Par rapport au bicaméralisme, le modèle de la chambre parlementaire unique présente selon ses partisans trois avantages pour la conduite de l’État. Primo, une seconde chambre constitue un rouage inutile, ralentissant le processus de décision. Secundo, la co-existence de deux chambres peut être dangereuse pour la stabilité du pays : si ces chambres sont composées différemment et donc animées d’un esprit différent, elles peuvent se livrer une lutte d’influence funeste, paralysant l’action parlementaire et laissant sans contrôle le pouvoir exécutif. Tertio, eu égard aux conditions historiques qui ont présidé à sa création, la seconde chambre est souvent un bastion du conservatisme et, dans de nombreux cas, n’est pas en phase avec les standards démocratiques actuels (en tant qu’elle représente une élite, et non l’ensemble de la population).

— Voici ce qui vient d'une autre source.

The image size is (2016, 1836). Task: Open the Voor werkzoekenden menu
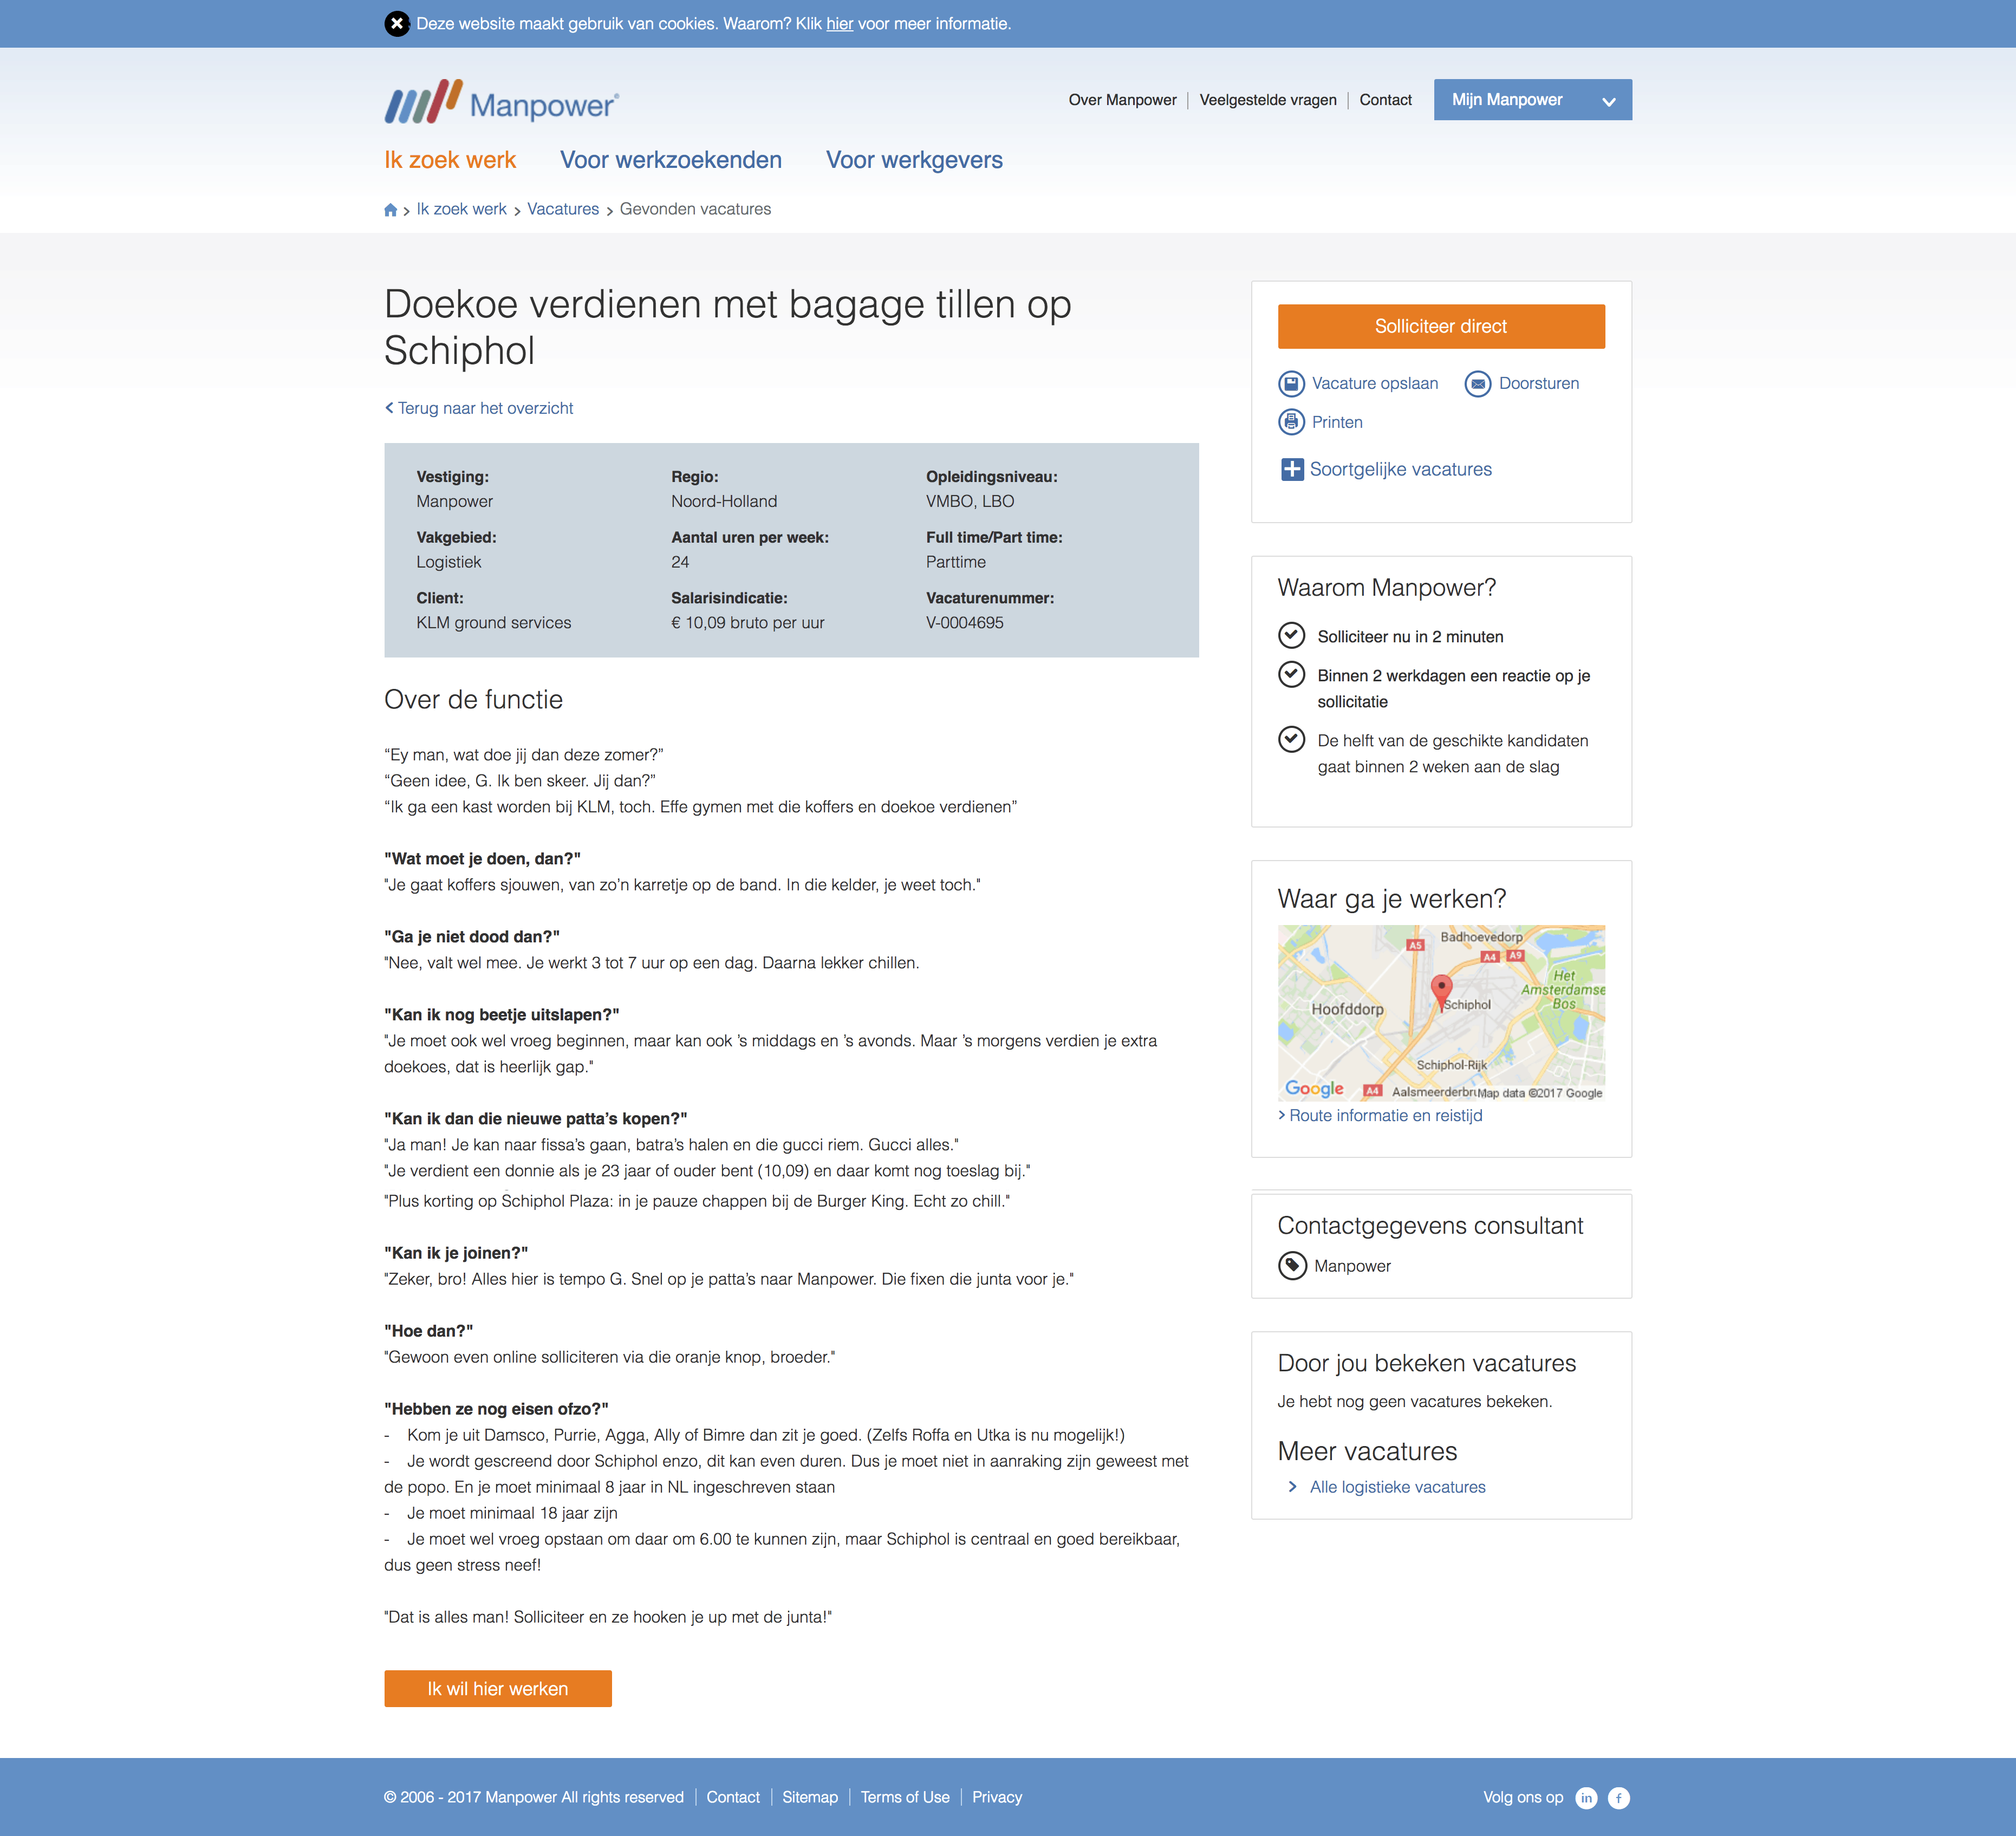tap(670, 160)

En Europe, les pays ayant opté pour le monocaméralisme sont soit de superficie et/ou de population réduite ou relativement réduite (Albanie, Andorre, Chypre, Islande, Liechtenstein, Luxembourg, Malte, Monaco, Saint-Marin), soit de création ou d’indépendance récente (États baltes, Croatie, Kosovo, Macédoine, Monténégro, Moldavie, Serbie, Slovaquie, Ukraine), soit de faible décentralisation (Bulgarie, Danemark, Grèce, Hongrie, Portugal, Suède), ces différentes caractéristiques pouvant se combiner. S’y ajoutent la Finlande et la Norvège.
En Belgique, seul le Parlement fédéral comporte deux chambres (à savoir la Chambre des représentants et le Sénat). Toutes les assemblées parlementaires des entités fédérées sont monocamérales : le Parlement wallon, le Parlement de la Région de Bruxelles-Capitale, le Parlement de la Communauté française, le Parlement flamand, le Parlement de la Communauté germanophone, l’Assemblée réunie de la Commission communautaire commune (COCOM) et l’Assemblée de la Commission communautaire française (COCOF). Tel est également le cas dans d’autres États fédéraux : ainsi, en Allemagne, en Autriche, au Brésil, au Canada et en Suisse, les entités fédérées ont une assemblée monocamérale. Mais il ne s’agit pas là d’une situation qui serait inhérente au fédéralisme : dans des pays comme l’Australie (à l’exception du Queensland) et les États-Unis (sauf le Nebraska), c’est le bicaméralisme qui prévaut dans les parlements fédérés.
Certains acteurs politiques (en particulier, dans les rangs des partis nationalistes flamands) plaident pour que le Parlement fédéral devienne monocaméral, par suppression du Sénat. En revanche, il n’est pas question de rendre bicaméraux les parlements régionaux et communautaires.